● Pixel coordinate grounding data
────────────────────

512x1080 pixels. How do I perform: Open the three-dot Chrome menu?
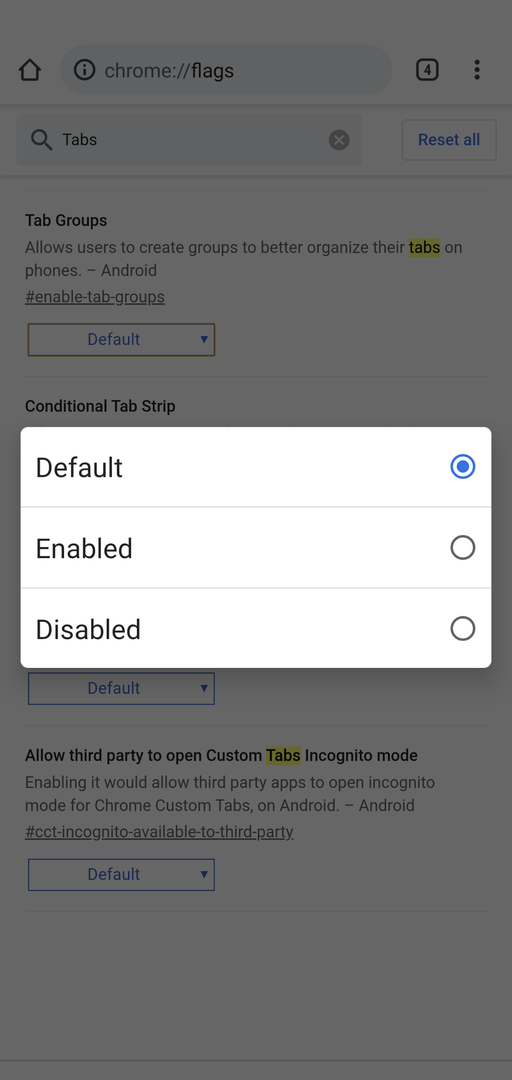point(477,70)
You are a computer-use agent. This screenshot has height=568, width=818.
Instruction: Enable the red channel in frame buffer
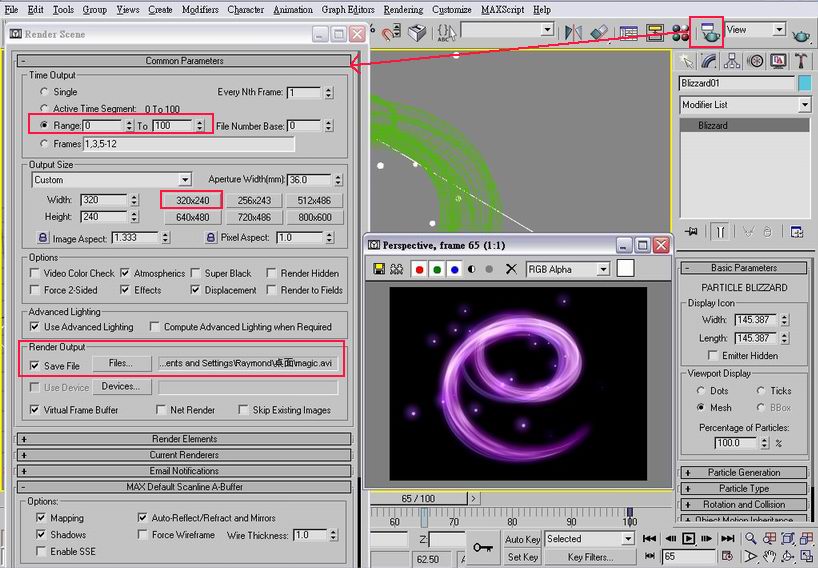(x=420, y=269)
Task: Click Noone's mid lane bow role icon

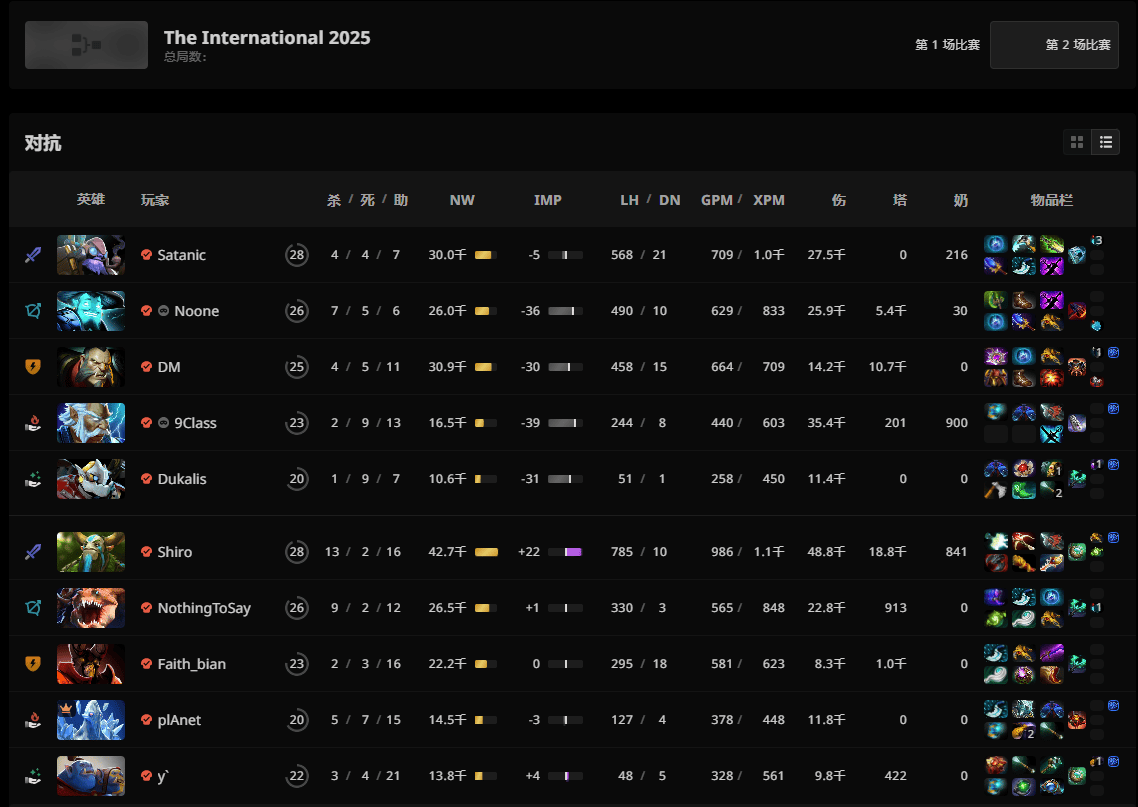Action: pyautogui.click(x=33, y=311)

────────────────────

● The problem
Please reproduce every entry above exactly, but leave out the pictures.

● Reply to the exercise
512x1080 pixels. How do I perform: Open the three-dot Chrome menu?
point(477,70)
You are a computer-use agent. This screenshot has height=568, width=818.
Instruction: Enable the red channel in frame buffer
(x=420, y=269)
Task: Click Noone's mid lane bow role icon

Action: pyautogui.click(x=33, y=311)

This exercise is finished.